1/16 Scale Farm Toy Builder
Jim Buske builds detailed 1/16 scale farm implements
Jim Buske and some of the toys he hand-crafts.
Photo by Assignment Photography
Jim Buske has barrels and barrels of fun – and maybe implements and implements of fun, too, for this toy builder makes 1/16 scale miniature 55-gallon oil barrels, hay forks, extension cords, shovels, vises, and most any other farm-related tool you can think of. His big prizes, though, are his very limited runs (10 to 50) of masterfully-crafted 1/16 scale farm implements, constructed in great detail.
Jim became a professional toy builder because he couldn't find anyone else to make a toy for him.
"I just wanted a scale model of that John Deere 650 plow I used to run right out of high school," the 55-year-old Oakes, N.D., man says. "At my first toy show, in St.

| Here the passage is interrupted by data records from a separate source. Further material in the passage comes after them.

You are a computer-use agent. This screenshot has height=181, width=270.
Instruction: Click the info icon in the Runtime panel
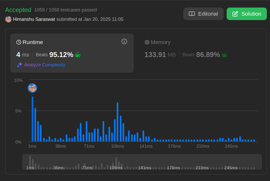click(x=124, y=41)
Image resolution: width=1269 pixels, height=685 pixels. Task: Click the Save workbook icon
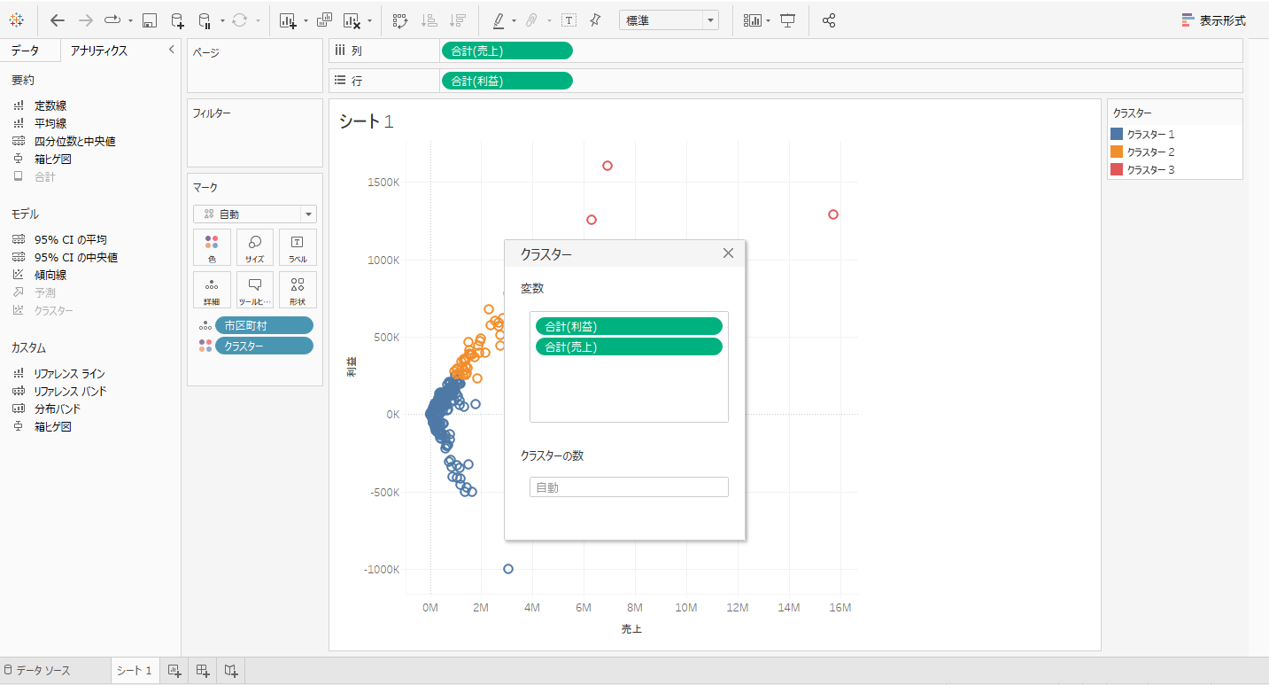pos(150,20)
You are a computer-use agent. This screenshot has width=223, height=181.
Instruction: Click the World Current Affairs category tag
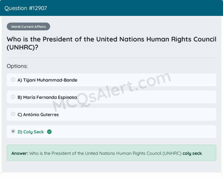[x=28, y=26]

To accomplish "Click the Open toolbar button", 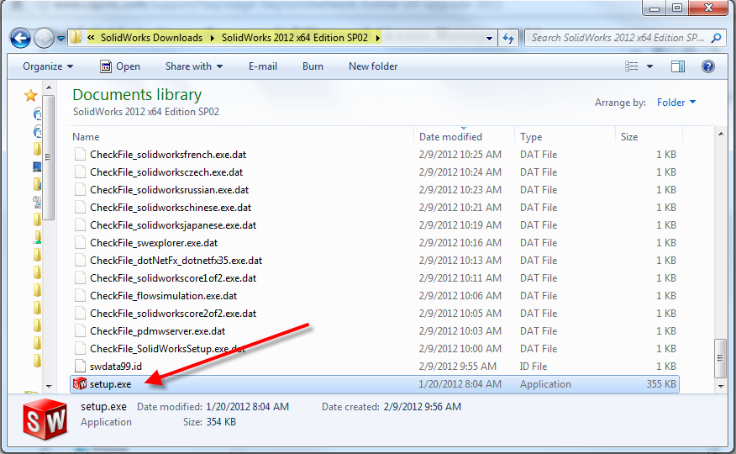I will [x=120, y=66].
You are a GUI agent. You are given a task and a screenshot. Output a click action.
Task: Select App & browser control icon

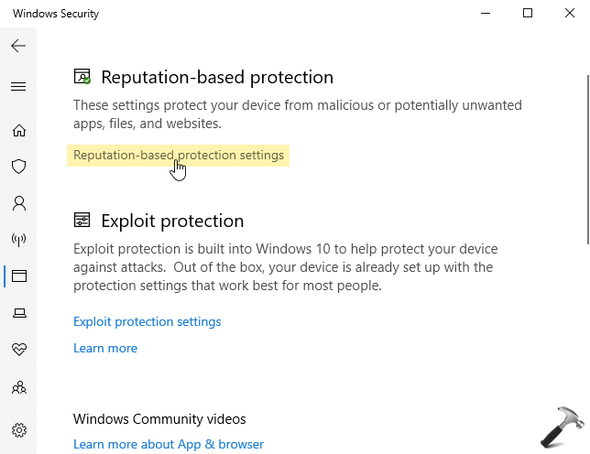(x=19, y=276)
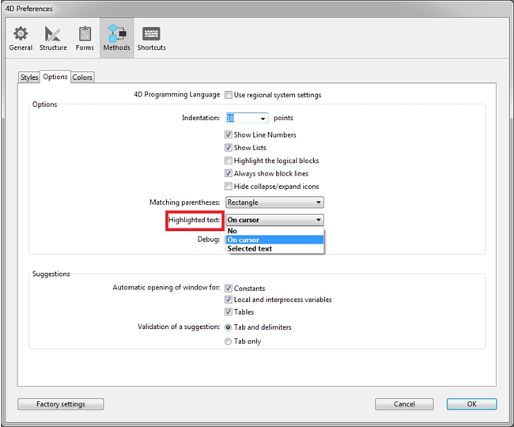Select the Tab only radio button

(229, 342)
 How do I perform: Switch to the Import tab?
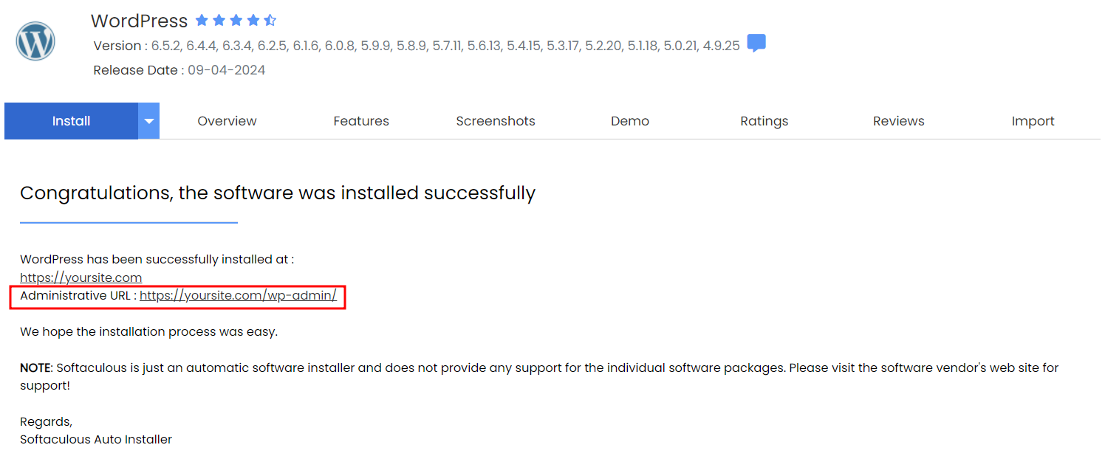[x=1033, y=121]
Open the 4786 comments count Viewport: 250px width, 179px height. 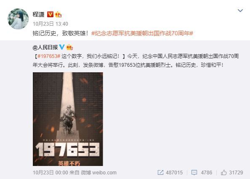pos(207,173)
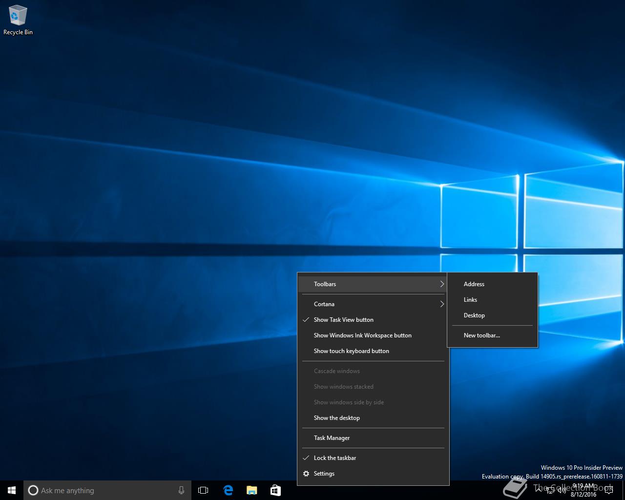The image size is (625, 500).
Task: Launch Microsoft Edge from the taskbar
Action: 228,490
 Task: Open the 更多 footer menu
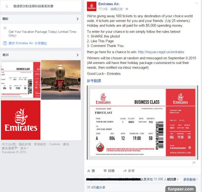(24, 148)

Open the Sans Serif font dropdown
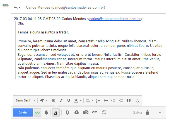point(26,100)
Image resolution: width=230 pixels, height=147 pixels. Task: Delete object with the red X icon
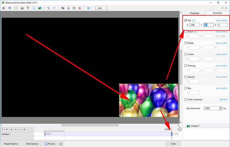(80, 8)
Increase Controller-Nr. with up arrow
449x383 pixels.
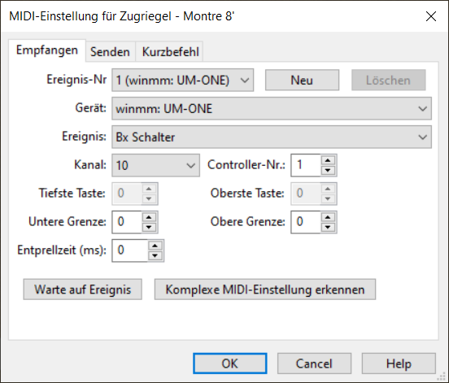click(328, 160)
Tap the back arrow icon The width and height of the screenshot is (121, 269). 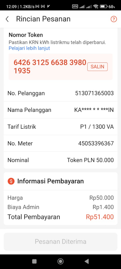coord(7,19)
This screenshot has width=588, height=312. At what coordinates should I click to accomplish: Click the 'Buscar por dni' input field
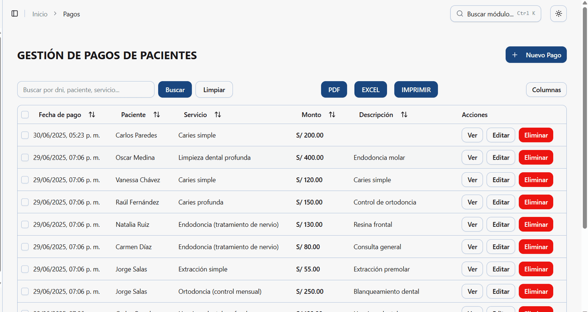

Louis, I talked to a bunch of builders, but nobody wanted to tackle a one-of-a-kind thing. So I decided to do it myself."
At Christmas in 1992, Jim (who then lived in Prescott, Ariz., where he owned a ServiceMaster business) returned home to North Dakota, and found a real 650 JD plow.
"I took a whole lot of pictures of it, and since I'd always liked mechanical drawing, I sat down and drew out every little piece, and reduced them to 1/16 scale (the generally accepted size for farm toys), and started building the plow. Then I had so much time and effort into it, I showed it around to a lot of people."
One person suggested he dismantle the painstakingly-done plow, make molds of the pieces, and cast parts to do more 650 JD plows.
Which he did. And the rest, as they say, is history. Jim used his prototype to get production approval from Deere & Co., and began making the plow. He made 50 of them, and they started selling.
That was the push Jim needed to sell the ServiceMaster business, move back to his childhood home in North Dakota, and start building toys for a living. His second implement was the John Deere 145 plow (neither it nor the 650 had ever been made as toys before. The Ertl Company has since made it as a Precision Classics 145 plow.)
The usual approval process for farm toys is to create a prototype, show it to company officials, discuss it, and wait for three votes out of a committee of five.
"When I decided to do the 145 plow, I called John Deere and told them," he says. "They said I should go ahead, and they'd vote on it later."
That was a resounding measure of their belief in Jim's ability. Shortly after, he received official permission.